Crianças com lábio leporino vão ganhar um novo sorriso

Mutirão levará cirurgias gratuitas para corrigir problema a 10 hospitais do país

Por O Dia

Rio - O Dia das Crianças trará um novo sorriso para os pequenos que têm lábio leporino. A ONG americana Smile Train começa hoje uma campanha nacional de cirurgias de fissura lábio palatina. Dez hospitais em diferentes cidades do Brasil atuarão em conjunto para diminuir a fila de espera por essa intervenção. A programação termina sexta-feira no Hospital Nossa Senhora do Loretto, na Ilha do Governador, único que realiza a cirurgia no Rio.

Lucas%2C de 8 anos%2C corrigiu a fenda e superou o preconceito na escolaDivulgação

Parceria com a Sociedade Brasileira de Cirurgia Plástica, a iniciativa pretende ainda conscientizar a população para o problema, já que a cada 700 nascimentos, uma criança tem a condição, conhecida como lábio leporino, má formação do lábio superior. A fissura surge quando há o desenvolvimento incompleto do lábio e/ou do palato, enquanto o bebê está se formando.

Os dez centros de tratamento especializados no tratamento receberão a visita de um cirurgião plástico experiente, que também vai treinar a equipe local. Os organizadores esperam beneficiar cerca de 200 crianças, que já foram selecionadas. Na triagem, é verificado se elas estão aptas a fazer a cirurgia. Caso alguma não possa operar —uma simples gripe por impedir um bebê de passar pelo procedimento — é escolhida outra criança que esteja na fila de espera.

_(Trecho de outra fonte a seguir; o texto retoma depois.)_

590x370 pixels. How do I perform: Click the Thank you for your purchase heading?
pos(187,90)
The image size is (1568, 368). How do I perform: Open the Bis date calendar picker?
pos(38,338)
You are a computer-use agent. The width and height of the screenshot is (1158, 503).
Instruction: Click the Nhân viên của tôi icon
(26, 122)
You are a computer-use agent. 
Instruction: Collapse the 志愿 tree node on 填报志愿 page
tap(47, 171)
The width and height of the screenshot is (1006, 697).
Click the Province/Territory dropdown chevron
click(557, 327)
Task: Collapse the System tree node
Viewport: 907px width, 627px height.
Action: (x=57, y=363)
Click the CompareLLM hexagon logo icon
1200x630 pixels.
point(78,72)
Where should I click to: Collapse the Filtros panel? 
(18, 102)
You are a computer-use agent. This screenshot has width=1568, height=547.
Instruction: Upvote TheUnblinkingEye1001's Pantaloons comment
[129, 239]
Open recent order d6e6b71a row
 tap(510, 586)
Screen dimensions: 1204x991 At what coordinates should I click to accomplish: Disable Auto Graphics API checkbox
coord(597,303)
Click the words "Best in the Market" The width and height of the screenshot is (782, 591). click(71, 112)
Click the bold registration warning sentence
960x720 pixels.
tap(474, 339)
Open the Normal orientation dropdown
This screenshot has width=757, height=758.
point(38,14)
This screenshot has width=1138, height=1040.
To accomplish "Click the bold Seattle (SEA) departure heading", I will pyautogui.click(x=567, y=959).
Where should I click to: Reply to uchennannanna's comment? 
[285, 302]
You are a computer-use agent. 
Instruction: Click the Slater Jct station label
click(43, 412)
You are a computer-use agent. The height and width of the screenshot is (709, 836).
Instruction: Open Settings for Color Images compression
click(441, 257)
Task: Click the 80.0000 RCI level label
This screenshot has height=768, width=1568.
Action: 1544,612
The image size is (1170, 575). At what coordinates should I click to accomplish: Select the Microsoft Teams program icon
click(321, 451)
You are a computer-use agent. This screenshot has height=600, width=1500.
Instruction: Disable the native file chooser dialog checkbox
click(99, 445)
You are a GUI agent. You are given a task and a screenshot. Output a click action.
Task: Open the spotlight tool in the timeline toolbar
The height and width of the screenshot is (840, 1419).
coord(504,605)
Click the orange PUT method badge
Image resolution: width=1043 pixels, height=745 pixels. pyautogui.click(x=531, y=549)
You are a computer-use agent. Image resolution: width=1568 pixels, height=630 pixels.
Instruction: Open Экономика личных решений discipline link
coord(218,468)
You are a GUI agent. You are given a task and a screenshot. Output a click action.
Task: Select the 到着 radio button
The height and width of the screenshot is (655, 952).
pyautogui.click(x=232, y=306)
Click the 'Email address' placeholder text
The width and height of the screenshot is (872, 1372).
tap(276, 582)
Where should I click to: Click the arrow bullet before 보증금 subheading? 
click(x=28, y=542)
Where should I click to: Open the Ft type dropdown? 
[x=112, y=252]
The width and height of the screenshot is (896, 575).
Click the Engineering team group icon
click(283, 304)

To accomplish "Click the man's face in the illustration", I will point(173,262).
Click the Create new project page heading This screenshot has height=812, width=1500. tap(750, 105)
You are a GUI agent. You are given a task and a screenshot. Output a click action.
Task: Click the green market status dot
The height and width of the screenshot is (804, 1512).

A cirurgia é realizada em três etapas. A primeira ocorre aos três meses, para a correção do lábio e do nariz. Com um ano de idade, a segunda etapa é para o fechamento. Com 15 anos, o paciente faz a reconstrução do osso. “Isso ajuda a evitar a deficiência de respiração e a voz anasalada”, explica o cirurgião Nivaldo Alonso. Os pacientes devem ser acompanhados por cirurgiões plásticos, fonoaudiólogos e ortodontistas.

Excluído e vítima de bullying

Desde 1999, a Smile Train já fez mais 20 mil cirurgias no Brasil, mas a cada ano, nascem 4.300 crianças com fissura. A condição também pode atingir o céu da boca e afetar a fala, a nutrição e a respiração, levando o paciente a um isolamento social. Com diagnóstico rápido, a cirurgia que leva apenas 45 minutos e assistência médica adequada, é possível reverter o quadro e dar a criança a oportunidade de ter uma vida sem limitações.

A aceitação das pessoas é a parte mais difícil para uma criança com lábio leporino.Na escola, muitas são excluídas e sofrem bullying. Lucas Oliveira, de 8 anos, conta que passou por esta situação. “Eu passei os primeiros anos da minha vida muito tímido e triste”, revela. Ele foi operado gratuitamente e a cura física e emocional foi ficando visível. Lucas começou a cantar, na musicoterapia e em casa. A terapia foi um sucesso e a confiança nele mesmo cresceu. Hoje, além de lutador de jiu- jitsu campeão e ator em novelas, Lucas é um exemplo de superação.